• _CONSIGNA A_
Copia palabra por palabra todo el texto sobre el nacimiento de Juan el Bautista.
• _CONSIGNA B_
Sustituye "height and width" por "size" en todos los registros y deja lo demás sin cambios.

• _TEXTO FUENTE_

Solemnidad de la Natividad de San Juan Bautista

San Lucas 1, 57-66.80: Juan el Bautista

Autor: Padre Pedrojosé Ynaraja

 

 

De los santos, celebramos su natalicio al Cielo, su tránsito de la tierra, es decir, su muerte. De este de hoy, no. Como a algún otro, le dedicamos a Juan dos días. Nos toca hoy recordar con reverencia su prodigioso nacimiento.

En primer lugar considerad, mis queridos jóvenes lectores, la situación familiar en la que le tocó nacer a Juan, es decir, imaginad como deberían ser sus padres, ambos ya ancianos. El progenitor, para colmo, era sacerdote del Templo de Jerusalén. Si alguien dijo que los varones somos cerebros con patas, algo más esperpéntico se debería esperar de un tal engendro. Un buen franciscano del lugar, poco a poco, ha ido haciendo una fornida estatua, que representa al tal Zacarías. La ha hecho con cemento, semeja piedra dura, carente de elegancia, así debía ser él. La descripción que nos hace el evangelio de Lucas, de cómo recibió este esposo el anuncio de que, a sus vejeces, iba a tener un hijo, denota que el buen hombre, sufrió un ataque histérico, con la consecuencia patológica de mudez total (para que me entendáis: no se convirtió en sordomudo, le pasó lo que les ocurre a algunos: que un accidente vascular cerebral, les deja sin posibilidad de hablar, continuando sin embargo con el oído presto, lo que les produce un gran pesar). La esposa había dejado muy atrás su etapa fértil, estaba en fase avanzada de post menopausia, le llamarían hoy. En una tal situación biológica, empieza el embarazo. ¿quién podía esperar que naciera un hijo normal? Con seguridad que, si esto pasara en la actualidad, le prepararían de antemano a la criatura, un buen equipo de psicólogos, para enderezar anómalas desviaciones. Hoy todo se quiere solucionar con estos respetables profesionales, ignorando que los camino de la santidad, en ocasiones, siguen sendas inesperadas, accidentadas, imprevisibles. El chiquillo, sin duda, resultó original, no se puede negar que fue un hueso dislocado, en aquella sociedad israelita, jerarquizada.

• _LISTA DE REGISTROS_

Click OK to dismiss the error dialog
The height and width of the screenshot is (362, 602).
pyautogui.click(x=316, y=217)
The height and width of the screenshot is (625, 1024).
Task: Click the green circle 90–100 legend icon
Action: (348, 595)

• _RESPUESTA ESPERADA A_
Solemnidad de la Natividad de San Juan Bautista

San Lucas 1, 57-66.80: Juan el Bautista

Autor: Padre Pedrojosé Ynaraja

 

 

De los santos, celebramos su natalicio al Cielo, su tránsito de la tierra, es decir, su muerte. De este de hoy, no. Como a algún otro, le dedicamos a Juan dos días. Nos toca hoy recordar con reverencia su prodigioso nacimiento.

En primer lugar considerad, mis queridos jóvenes lectores, la situación familiar en la que le tocó nacer a Juan, es decir, imaginad como deberían ser sus padres, ambos ya ancianos. El progenitor, para colmo, era sacerdote del Templo de Jerusalén. Si alguien dijo que los varones somos cerebros con patas, algo más esperpéntico se debería esperar de un tal engendro. Un buen franciscano del lugar, poco a poco, ha ido haciendo una fornida estatua, que representa al tal Zacarías. La ha hecho con cemento, semeja piedra dura, carente de elegancia, así debía ser él. La descripción que nos hace el evangelio de Lucas, de cómo recibió este esposo el anuncio de que, a sus vejeces, iba a tener un hijo, denota que el buen hombre, sufrió un ataque histérico, con la consecuencia patológica de mudez total (para que me entendáis: no se convirtió en sordomudo, le pasó lo que les ocurre a algunos: que un accidente vascular cerebral, les deja sin posibilidad de hablar, continuando sin embargo con el oído presto, lo que les produce un gran pesar). La esposa había dejado muy atrás su etapa fértil, estaba en fase avanzada de post menopausia, le llamarían hoy. En una tal situación biológica, empieza el embarazo. ¿quién podía esperar que naciera un hijo normal? Con seguridad que, si esto pasara en la actualidad, le prepararían de antemano a la criatura, un buen equipo de psicólogos, para enderezar anómalas desviaciones. Hoy todo se quiere solucionar con estos respetables profesionales, ignorando que los camino de la santidad, en ocasiones, siguen sendas inesperadas, accidentadas, imprevisibles. El chiquillo, sin duda, resultó original, no se puede negar que fue un hueso dislocado, en aquella sociedad israelita, jerarquizada.

• _RESPUESTA ESPERADA B_
Click OK to dismiss the error dialog
The size of the screenshot is (362, 602).
pyautogui.click(x=316, y=217)
The size of the screenshot is (625, 1024).
Task: Click the green circle 90–100 legend icon
Action: (348, 595)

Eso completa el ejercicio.